Monday, April 03, 2006

We're living in a science fiction world

Every once and a while we take a vertiginous lurch into the future. Something happens that reminds us that the world is changing faster than ever before.

Logically I knew that implantable cloned organs were coming sooner or later, probably sooner - but it fascinates me the things science fiction gets right - and the way it usually gets them wrong. Hundreds of science fiction writers wrote about man walking on the moon before it happened. None of them predicted it would be televised.

In 1968 Larry Niven wrote A Gift From Earth about a human colony plunged into revolution after the arrival of a pod containing organ cloning technology - which completely upends a society that has a justice system based on keeping the organ banks full of spare parts for the elites - much like China today.
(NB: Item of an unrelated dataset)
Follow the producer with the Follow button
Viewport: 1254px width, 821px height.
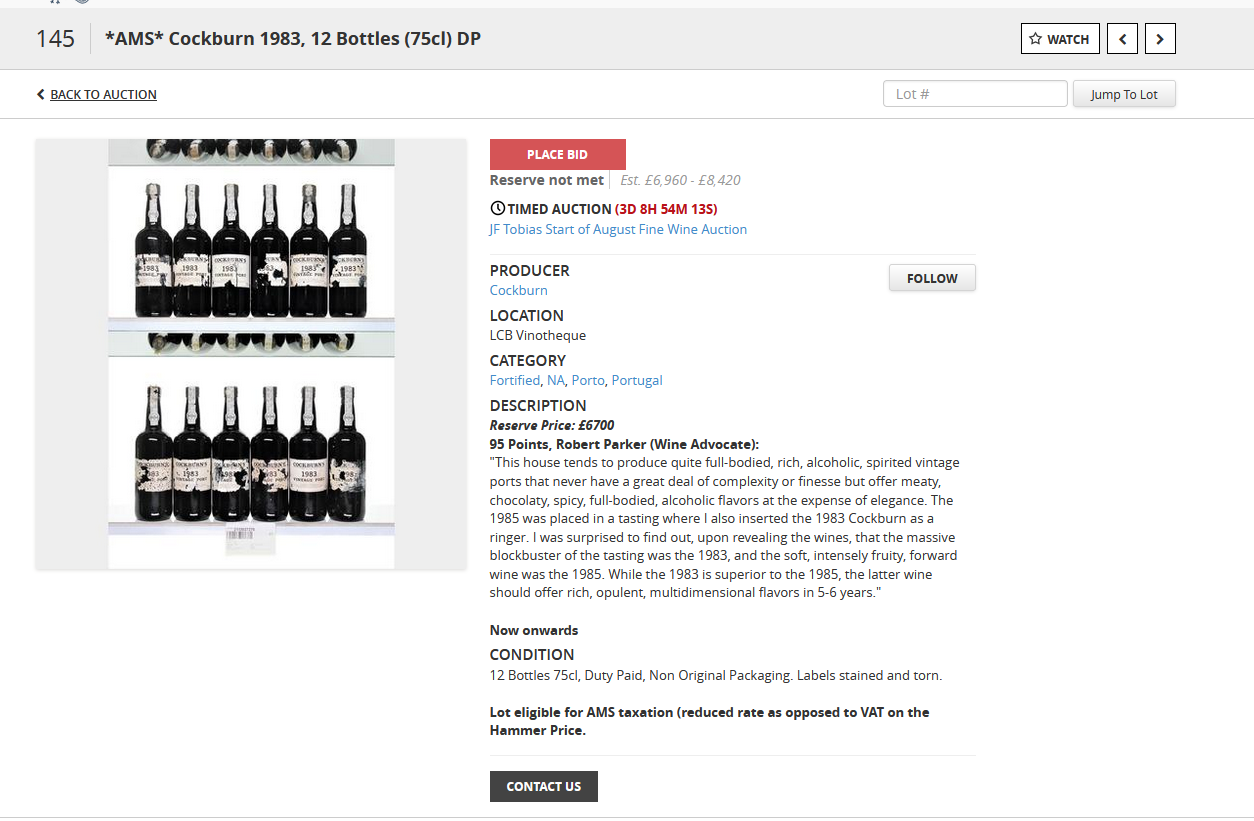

In other words Niven has a future where human colonies in other star systems are only just discovering cloned organs. Today the human race still lives soley on planet Earth, but seven people are walking around today with genetically engineered bladders implanted in their bodies.

I still don't have my jet-pack - and I'm quite annoyed about that by the way - but I have most of human knowledge at my fingertips through the global computer network my personal computer is connected too. Most SF writers never saw computers becoming a fairly standard household appliance.

A single Blackberry has more computer power than NASA had when they first put man on the moon - on the other hand we haven't left low Earth orbit for decades, barely touching the edge of space. And as powerfull and omni-present as computers have become none has achieved self awareness as thousands of SF novels and movies predicted they would and very likely none ever will.

I wonder what assumptions today's science fiction make about the future will prove right, and at the same time wrong?